Similarly, Defendants Debra Scutt, B. Gardon, B. Clement, C. Murphy, B. Upston, A. Neff, A. Edelman, C. Ives, Correctional Medical Services, Inc., and Aetna Insurance Company were listed as parties in Plaintiff's original complaint, but have not been implicated in his amended complaint. Plaintiff actually sought the dismissal of most of the above-listed Defendants in his Motion to Amend his Complaint, except for Defendants Edelman and Correctional Medical Services, Inc. (Docket no. 36 at 4, n.2.) Pursuant to 28 U.S.C. § 1915, a court may, sua sponte, dismiss a civil action filed by a prisoner at any time if the court determines that the action is frivolous or malicious, fails to state a claim upon which relief can be granted pursuant to Rule 12(b)(6), or seeks monetary relief against a defendant who is immune from such relief. Plaintiff has failed to state a claim against the above-named defendants in his amended complaint. Accordingly, the undersigned recommends that Defendants Debra Scutt, B. Gardon, B. Clement, C. Murphy, B. Upston, A. Neff, A. Edelman, C. Ives, Correctional Medical Services, Inc., and Aetna Insurance Company be dismissed from this action.

D. Conclusion

For the above-stated reasons, the undersigned recommends that the Court DENY Defendant Stevenson's Motion to Dismiss (Docket no. 46); GRANT Defendant Prison Health Services, Inc.'s Motion to Dismiss (Docket no. 51); and dismiss Defendants Scutt, Gardon, Clement, Murphy, Upston, Neff, Edelman, Ives, Correctional Medical Services, Inc., and Aetna Insurance Company from this action.

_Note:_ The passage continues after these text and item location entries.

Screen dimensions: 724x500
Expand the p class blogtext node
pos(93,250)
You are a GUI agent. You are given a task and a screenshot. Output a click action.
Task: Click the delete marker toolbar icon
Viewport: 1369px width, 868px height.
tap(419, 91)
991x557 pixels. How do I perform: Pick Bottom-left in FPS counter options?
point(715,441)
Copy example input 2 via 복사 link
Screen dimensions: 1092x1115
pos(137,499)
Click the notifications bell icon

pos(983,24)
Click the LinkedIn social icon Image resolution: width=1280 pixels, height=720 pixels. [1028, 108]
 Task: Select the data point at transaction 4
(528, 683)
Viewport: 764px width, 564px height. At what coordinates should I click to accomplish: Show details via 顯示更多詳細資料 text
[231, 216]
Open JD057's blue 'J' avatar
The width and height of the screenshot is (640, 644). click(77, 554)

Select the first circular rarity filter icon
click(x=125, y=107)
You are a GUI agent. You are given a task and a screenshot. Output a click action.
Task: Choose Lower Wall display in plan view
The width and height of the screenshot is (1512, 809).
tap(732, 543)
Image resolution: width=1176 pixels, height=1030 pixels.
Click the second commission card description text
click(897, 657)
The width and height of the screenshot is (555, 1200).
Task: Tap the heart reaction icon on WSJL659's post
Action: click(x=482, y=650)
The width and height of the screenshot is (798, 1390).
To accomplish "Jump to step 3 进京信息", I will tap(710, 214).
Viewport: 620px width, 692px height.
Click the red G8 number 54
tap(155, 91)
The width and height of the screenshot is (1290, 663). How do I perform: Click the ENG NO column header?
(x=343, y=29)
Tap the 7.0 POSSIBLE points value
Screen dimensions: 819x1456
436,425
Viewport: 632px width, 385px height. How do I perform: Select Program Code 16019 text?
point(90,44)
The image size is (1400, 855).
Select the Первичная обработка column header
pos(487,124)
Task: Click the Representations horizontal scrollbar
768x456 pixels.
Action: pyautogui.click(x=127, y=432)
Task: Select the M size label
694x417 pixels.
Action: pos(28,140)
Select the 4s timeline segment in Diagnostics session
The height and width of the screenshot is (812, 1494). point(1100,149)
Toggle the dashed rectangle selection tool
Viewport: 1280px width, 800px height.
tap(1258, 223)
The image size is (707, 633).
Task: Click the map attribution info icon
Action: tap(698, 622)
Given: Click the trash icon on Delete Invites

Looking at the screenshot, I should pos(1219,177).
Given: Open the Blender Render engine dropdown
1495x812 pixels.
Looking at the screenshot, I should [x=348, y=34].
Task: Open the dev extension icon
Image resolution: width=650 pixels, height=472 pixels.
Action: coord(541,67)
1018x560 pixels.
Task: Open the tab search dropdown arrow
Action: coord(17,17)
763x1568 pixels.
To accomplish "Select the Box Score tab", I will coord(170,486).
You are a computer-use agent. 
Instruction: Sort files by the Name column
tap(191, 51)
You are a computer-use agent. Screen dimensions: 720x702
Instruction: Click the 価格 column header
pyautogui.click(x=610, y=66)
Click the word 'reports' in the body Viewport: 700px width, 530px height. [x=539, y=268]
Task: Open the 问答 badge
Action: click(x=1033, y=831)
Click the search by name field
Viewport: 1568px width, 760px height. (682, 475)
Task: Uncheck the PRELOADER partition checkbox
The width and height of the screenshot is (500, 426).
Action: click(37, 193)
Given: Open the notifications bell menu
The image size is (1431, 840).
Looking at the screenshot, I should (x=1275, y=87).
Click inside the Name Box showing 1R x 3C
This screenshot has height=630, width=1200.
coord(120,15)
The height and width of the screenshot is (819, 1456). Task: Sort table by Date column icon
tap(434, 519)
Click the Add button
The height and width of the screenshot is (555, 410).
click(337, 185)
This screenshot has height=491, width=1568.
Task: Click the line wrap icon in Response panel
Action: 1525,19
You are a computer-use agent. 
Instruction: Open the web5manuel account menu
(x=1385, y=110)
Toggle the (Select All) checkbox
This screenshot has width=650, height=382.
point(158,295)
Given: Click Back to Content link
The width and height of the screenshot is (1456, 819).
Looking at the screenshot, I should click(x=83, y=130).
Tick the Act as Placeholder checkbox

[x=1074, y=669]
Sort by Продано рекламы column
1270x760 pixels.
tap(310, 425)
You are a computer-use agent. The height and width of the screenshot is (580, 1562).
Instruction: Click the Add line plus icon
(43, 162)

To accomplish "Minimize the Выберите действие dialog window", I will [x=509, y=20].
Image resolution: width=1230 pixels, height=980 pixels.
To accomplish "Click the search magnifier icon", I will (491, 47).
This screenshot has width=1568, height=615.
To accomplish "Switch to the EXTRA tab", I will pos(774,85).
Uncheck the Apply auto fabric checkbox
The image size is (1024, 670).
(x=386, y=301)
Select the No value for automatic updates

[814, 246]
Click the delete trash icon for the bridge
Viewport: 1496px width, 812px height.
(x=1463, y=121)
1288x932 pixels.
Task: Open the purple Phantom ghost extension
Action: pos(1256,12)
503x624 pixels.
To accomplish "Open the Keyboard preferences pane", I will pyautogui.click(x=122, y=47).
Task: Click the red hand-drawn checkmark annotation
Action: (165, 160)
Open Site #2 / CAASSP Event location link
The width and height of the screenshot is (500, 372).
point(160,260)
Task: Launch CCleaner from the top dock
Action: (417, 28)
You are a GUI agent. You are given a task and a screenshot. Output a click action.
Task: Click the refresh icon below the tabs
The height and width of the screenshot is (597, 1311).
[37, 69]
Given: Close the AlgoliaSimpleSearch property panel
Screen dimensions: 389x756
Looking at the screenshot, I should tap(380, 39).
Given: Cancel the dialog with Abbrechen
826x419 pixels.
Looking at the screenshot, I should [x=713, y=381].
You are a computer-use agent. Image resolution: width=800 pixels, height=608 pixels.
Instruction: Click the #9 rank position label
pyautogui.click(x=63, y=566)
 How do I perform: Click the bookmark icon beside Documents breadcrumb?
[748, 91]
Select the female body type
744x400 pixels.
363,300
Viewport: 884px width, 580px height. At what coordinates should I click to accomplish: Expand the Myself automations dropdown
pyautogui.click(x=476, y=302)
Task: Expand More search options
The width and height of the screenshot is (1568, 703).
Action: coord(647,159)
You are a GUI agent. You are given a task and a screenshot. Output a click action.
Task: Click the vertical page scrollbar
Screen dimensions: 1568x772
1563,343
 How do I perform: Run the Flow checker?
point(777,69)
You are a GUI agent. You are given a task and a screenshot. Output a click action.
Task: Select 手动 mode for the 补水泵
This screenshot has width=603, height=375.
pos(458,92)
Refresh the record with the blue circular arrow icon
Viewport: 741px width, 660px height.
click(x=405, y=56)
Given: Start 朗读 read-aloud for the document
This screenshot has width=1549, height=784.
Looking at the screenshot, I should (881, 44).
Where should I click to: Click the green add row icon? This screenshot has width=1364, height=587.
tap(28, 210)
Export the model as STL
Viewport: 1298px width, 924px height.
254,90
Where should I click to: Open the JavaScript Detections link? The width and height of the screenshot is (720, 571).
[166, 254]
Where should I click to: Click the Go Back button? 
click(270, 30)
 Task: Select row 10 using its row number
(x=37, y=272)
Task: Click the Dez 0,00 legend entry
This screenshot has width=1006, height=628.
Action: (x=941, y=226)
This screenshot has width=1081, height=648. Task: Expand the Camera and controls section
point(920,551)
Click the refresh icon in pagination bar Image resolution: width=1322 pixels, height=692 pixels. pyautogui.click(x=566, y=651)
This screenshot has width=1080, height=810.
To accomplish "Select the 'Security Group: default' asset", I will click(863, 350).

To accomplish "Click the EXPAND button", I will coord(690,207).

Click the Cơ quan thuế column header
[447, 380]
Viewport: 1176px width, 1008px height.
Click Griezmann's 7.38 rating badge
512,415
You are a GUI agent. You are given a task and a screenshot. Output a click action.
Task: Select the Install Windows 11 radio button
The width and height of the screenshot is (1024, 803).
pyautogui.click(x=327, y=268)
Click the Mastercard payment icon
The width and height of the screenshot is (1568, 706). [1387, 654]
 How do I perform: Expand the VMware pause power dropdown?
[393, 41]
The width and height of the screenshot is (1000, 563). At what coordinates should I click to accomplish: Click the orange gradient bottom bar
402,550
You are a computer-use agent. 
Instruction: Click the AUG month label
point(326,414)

REVIEW OF REPORT AND RECOMMENDATION

Either party to this action may object to and seek review of this Report and Recommendation, but must act within fourteen (14) days of service of a copy hereof as provided for in 28 U.S.C. § 636(b)(1) and E.D. Mich. LR 72.1(d)(2). Failure to file specific objections constitutes a waiver of any further right of appeal. See Thomas v. Arn, 474 U.S. 140 (1985); Howard v. Sec'y of Health and Human Servs., 932 F.2d 505 (6th Cir. 1991); United States v. Walters, 638 F.2d 947 (6th Cir. 1981). Filing objections which raise some issues but fail to raise others with specificity will not preserve all objections that a party might have to this Report and Recommendation. See Willis v. Sec'y of Health and Human Servs., 931 F.2d 390, 401 (6th Cir. 1991); Smith v. Detroit Fed'n of Teachers Local 231, 829 F.2d 1370, 1373 (6th Cir. 1987). Pursuant to Rule 72.1(d)(2) of the Local Rules of the United States District Court for the Eastern District of Michigan, a copy of any objection must be served upon this Magistrate Judge.

Within fourteen (14) days of service of any objecting party's timely filed objections, the opposing party may file a response. The response shall be not more than five (5) pages in length unless by motion and order such page limit is extended by the Court. The response shall address specifically, and in the same order raised, each issue contained within the objections.

FootNotes


1. Also pending before the Court is Defendant Stevenson's Motion to Compel (Docket no. 49), which the undersigned has granted in a separate Opinion and Order issued contemporaneously with this Report and Recommendation.